_What is being asked_
Please repeat, exactly as written, every line from the one containing "You are a computer-use" through the last line of the records, both included, and leave out any pictures.

::: Available data :::

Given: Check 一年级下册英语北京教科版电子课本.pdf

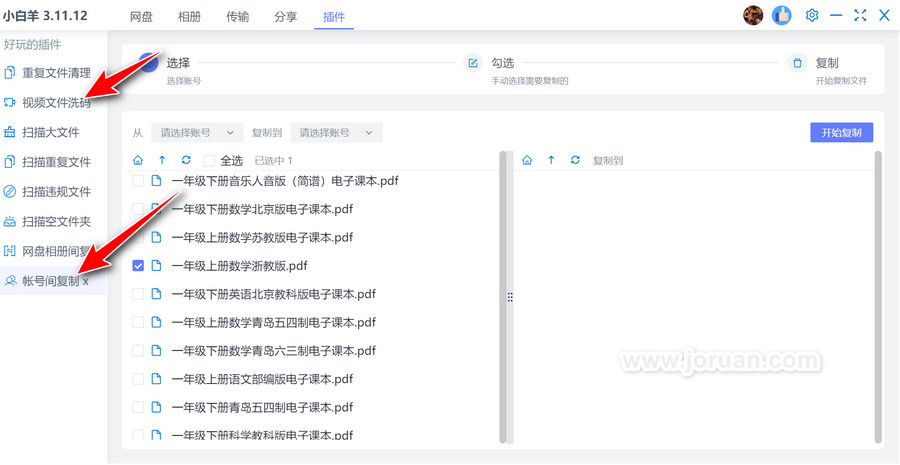Looking at the screenshot, I should click(139, 294).
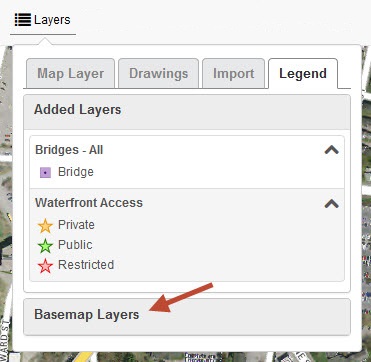This screenshot has width=371, height=362.
Task: Open the Import tab
Action: click(x=234, y=73)
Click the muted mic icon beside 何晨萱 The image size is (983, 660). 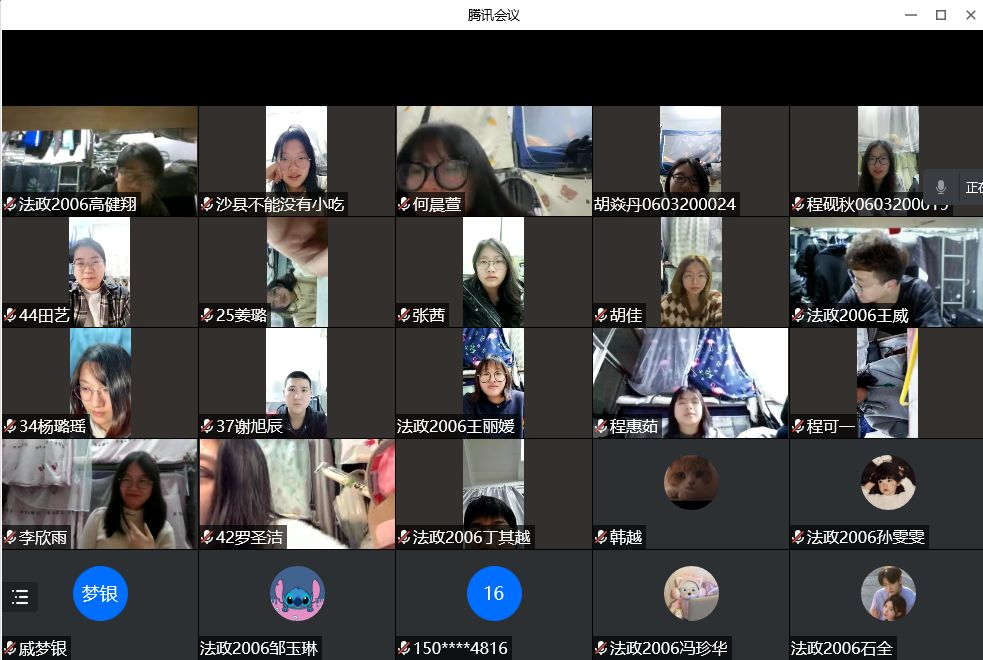(x=404, y=204)
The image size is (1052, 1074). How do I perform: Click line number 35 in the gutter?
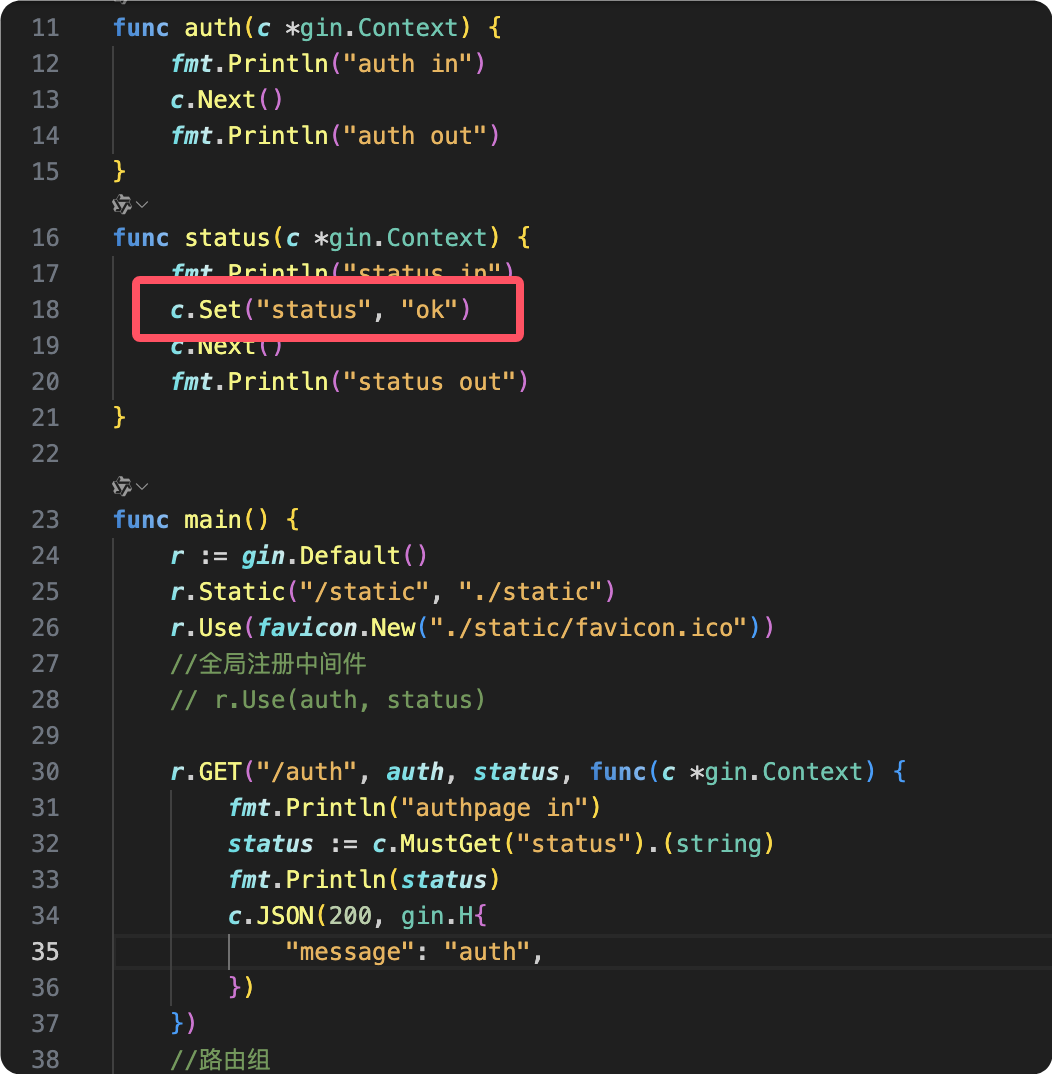point(45,951)
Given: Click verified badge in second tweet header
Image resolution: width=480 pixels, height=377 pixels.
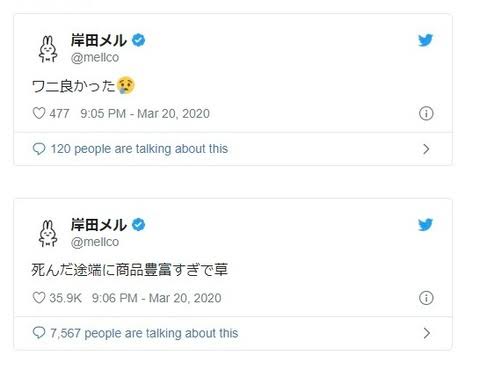Looking at the screenshot, I should point(139,224).
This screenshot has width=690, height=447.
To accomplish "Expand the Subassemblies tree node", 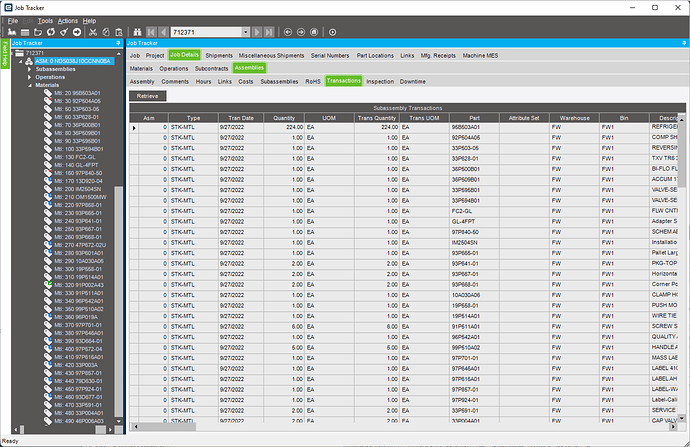I will pyautogui.click(x=29, y=69).
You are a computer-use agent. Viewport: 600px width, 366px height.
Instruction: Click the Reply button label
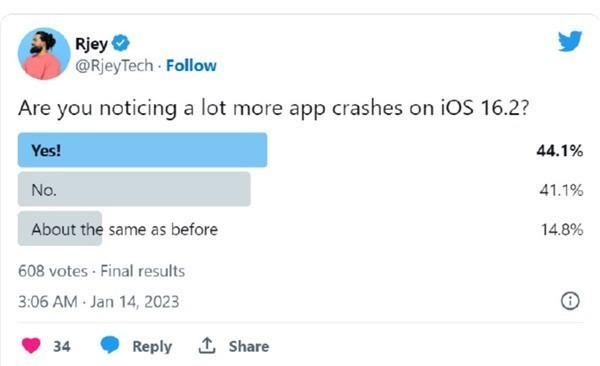click(x=152, y=346)
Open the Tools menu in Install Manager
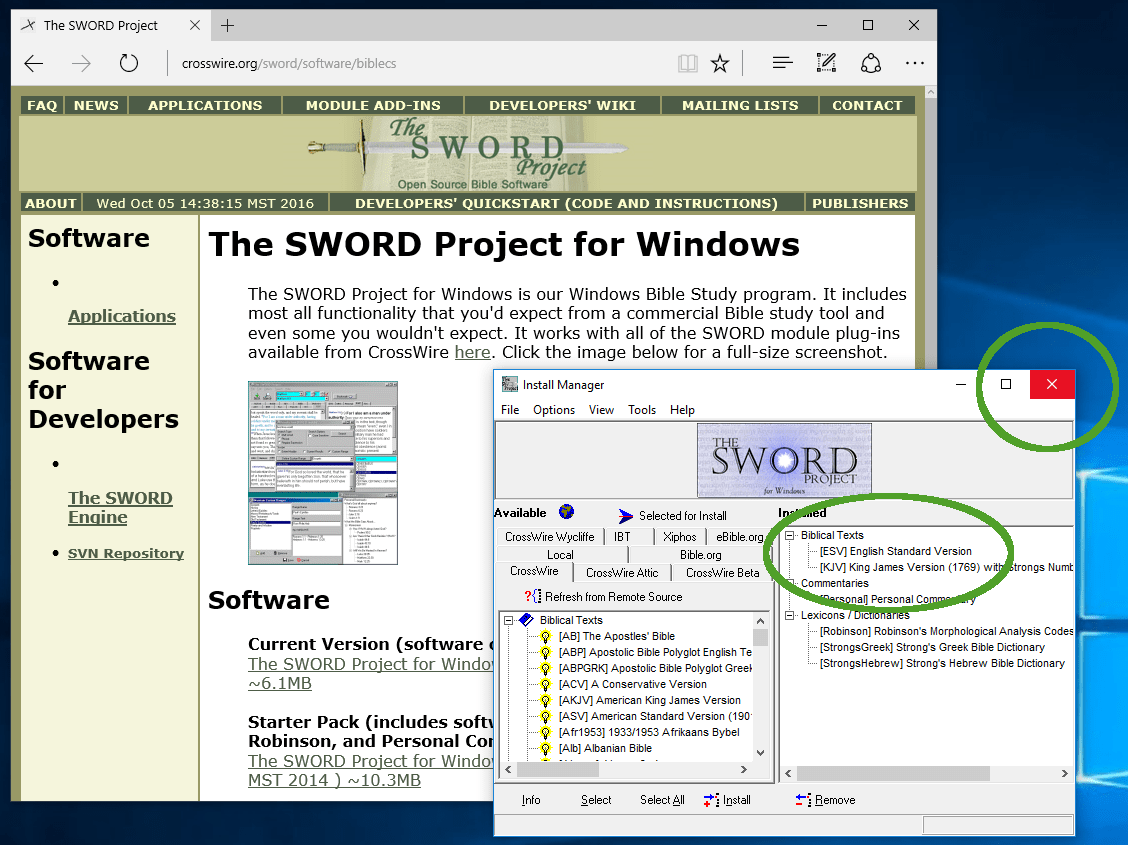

:::

_Answer below_
You are a computer-use agent. Viewport: 600px width, 366px height.
Instruction: Click the Reply button label
click(x=152, y=346)
Open the Tools menu in Install Manager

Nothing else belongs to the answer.